─── Extrait du document ───

L'adhésion à l'Internationale socialiste donne de la visibilité au MSP et à son projet politique. La représentativité d'une force politique au 21ème siècle repose sur l'exercice de la démocratie et donc sur les urnes. L'ère des partis uniques et des groupes armés est révolue.

Nous, Sahraouis, sommes là où nous sommes et nous subissons l'innommable comme conséquence de beaucoup de décisions et de débordements puérils, imitant des modèles ou des projets révolutionnaires qui n'ont pas leur place dans notre société ou dans notre hémisphère.

Hach Ahmed Bericalla - PHOTO/FILE
Hach Ahmed et Mohammed Cherif à Bruxelles - PHOTO/FILE

Un pas de plus vers la reconnaissance internationale. A Bruxelles, vous avez été reçu par des hauts fonctionnaires du Service d'action extérieure de l'Union européenne et par plusieurs députés européens. 

Les discussions entre les deux parties ont porté sur la situation au Sahara occidental, l'état actuel du processus de paix de l'ONU et la proposition de règlement du MSP. Nous avons insisté sur la nécessité pour l'Union européenne et son Service extérieur d'encourager Staffan de Mistura, l'envoyé spécial du Secrétaire général de l'ONU pour le Sahara occidental, à surmonter les obstacles actuels et à amener tout le monde à la table ronde à Genève.

───

■ **Consigne**
Poursuivez la rédaction du texte ci-dessus sur le Sahara occidental en reprenant juste après sa dernière phrase.

─── Données enregistrées ───

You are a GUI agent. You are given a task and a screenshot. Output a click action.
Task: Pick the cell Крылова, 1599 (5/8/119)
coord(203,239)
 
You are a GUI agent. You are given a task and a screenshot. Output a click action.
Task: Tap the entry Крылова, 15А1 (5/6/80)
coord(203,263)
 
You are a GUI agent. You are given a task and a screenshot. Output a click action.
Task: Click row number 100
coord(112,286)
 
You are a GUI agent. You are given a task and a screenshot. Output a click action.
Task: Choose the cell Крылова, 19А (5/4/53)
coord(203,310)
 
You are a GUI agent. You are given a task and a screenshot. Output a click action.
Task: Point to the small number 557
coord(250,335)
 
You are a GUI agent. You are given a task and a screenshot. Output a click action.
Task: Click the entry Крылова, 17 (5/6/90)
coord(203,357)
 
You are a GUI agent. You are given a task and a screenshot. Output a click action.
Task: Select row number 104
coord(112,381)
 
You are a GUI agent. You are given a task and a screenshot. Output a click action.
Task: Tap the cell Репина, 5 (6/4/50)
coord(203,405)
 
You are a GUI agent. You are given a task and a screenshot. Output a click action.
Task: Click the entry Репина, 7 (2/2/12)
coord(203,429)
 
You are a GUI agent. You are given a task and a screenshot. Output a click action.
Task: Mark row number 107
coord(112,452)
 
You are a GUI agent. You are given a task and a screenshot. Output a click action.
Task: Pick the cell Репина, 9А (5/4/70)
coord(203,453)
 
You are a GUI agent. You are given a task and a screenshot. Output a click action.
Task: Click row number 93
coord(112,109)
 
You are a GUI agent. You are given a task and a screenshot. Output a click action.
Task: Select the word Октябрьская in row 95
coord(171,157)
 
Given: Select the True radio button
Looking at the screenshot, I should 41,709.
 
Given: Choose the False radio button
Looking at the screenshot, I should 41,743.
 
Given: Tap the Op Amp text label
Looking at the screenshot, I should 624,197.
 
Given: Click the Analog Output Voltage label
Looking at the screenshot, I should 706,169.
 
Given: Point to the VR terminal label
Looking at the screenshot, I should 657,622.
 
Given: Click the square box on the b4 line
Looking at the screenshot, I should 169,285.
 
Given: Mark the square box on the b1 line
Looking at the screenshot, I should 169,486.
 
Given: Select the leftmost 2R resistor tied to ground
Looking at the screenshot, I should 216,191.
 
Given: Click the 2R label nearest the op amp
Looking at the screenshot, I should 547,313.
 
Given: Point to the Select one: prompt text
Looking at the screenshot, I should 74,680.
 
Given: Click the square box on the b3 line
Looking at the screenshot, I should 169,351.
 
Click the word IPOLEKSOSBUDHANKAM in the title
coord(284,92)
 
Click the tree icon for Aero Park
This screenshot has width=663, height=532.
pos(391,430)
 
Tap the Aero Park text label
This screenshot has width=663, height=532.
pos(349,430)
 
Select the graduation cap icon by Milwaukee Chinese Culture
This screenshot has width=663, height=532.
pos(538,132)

───

■ **Réponse**
A cet égard, le MSP a rappelé que sa proposition de solution, présentée lors de la Conférence de Dakar en octobre dernier, est la formule de compromis la plus apte à progresser vers une solution honorable et la plus porteuse d'espoir pour les Sahraouis après un demi-siècle d'exil, de guerre et de souffrances.

La priorité est maintenant de sortir de l'impasse et d'éviter un nouvel échec des médiateurs de l'ONU. A cet égard, nous exprimons notre volonté de travailler avec Staffan de Mistura pour avancer vers un accord.

La fin du Front Polisario est possible

Le Polisario n'est plus le seul représentant des Sahraouis ? Il a reconnu avoir commis des crimes dans les camps de Tindouf. 

Beaucoup de choses se sont passées depuis 1973. Le consensus imposé sur la représentativité du Polisario dans ces circonstances complexes et grises s'est effrité. Le temps qui passe, les événements qui ont suivi la chute du mur de Berlin, la révolution technologique.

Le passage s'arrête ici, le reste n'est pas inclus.